• What needs to be done: Can you echo the article on the automakers' push for federal help with the chip shortage back word for word, in full?

• Reading text:
============
General Motors and other major automotive industry players are pressing the federal government to step in and try to remedy the ongoing global semiconductor microchip shortage before the situation worsens, Reuters reports.
The Alliance for Automotive Innovation, a trade group that represents a large number of major automotive manufacturers and suppliers, said in a letter this week that federal funding should be used “to build new capacity that will support the auto industry and mitigate the risks to the automotive supply chain,” evidenced by the current microchip shortage. The AAI represents General Motors, Ford, Volkswagen, Toyota, Hyundai, BMW, Bosch, Cruise, Denso and many others.
In February, President Joe Biden signed an executive order to secure $37 billion in funding to help support local semiconductor chip manufacturing in the United States. The majority of semiconductor chips are currently made in Asian countries like China, Taiwan and Korea.
============
• Stored data:

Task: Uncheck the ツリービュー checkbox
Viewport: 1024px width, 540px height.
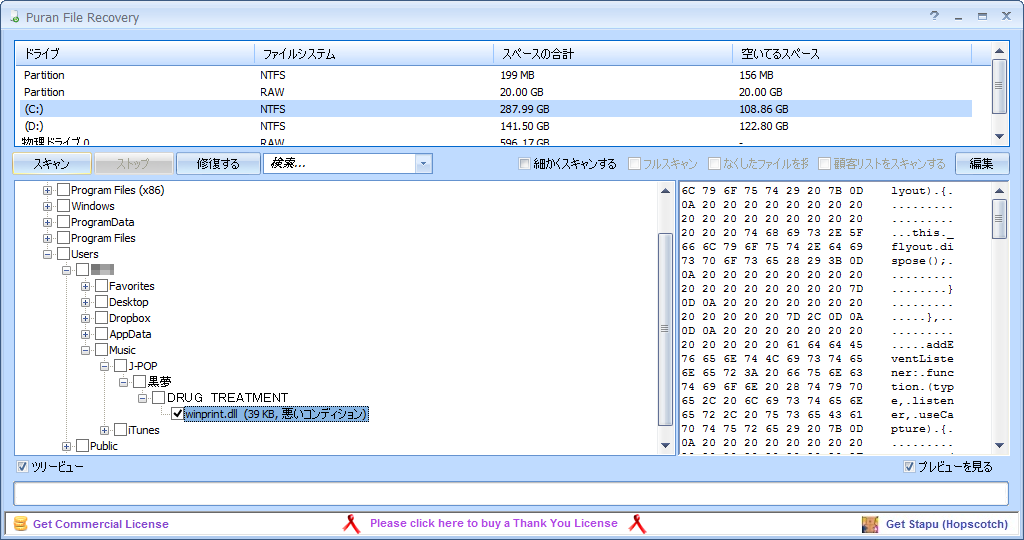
============
• Exercise solution:
General Motors and other major automotive industry players are pressing the federal government to step in and try to remedy the ongoing global semiconductor microchip shortage before the situation worsens, Reuters reports.
The Alliance for Automotive Innovation, a trade group that represents a large number of major automotive manufacturers and suppliers, said in a letter this week that federal funding should be used “to build new capacity that will support the auto industry and mitigate the risks to the automotive supply chain,” evidenced by the current microchip shortage. The AAI represents General Motors, Ford, Volkswagen, Toyota, Hyundai, BMW, Bosch, Cruise, Denso and many others.
In February, President Joe Biden signed an executive order to secure $37 billion in funding to help support local semiconductor chip manufacturing in the United States. The majority of semiconductor chips are currently made in Asian countries like China, Taiwan and Korea.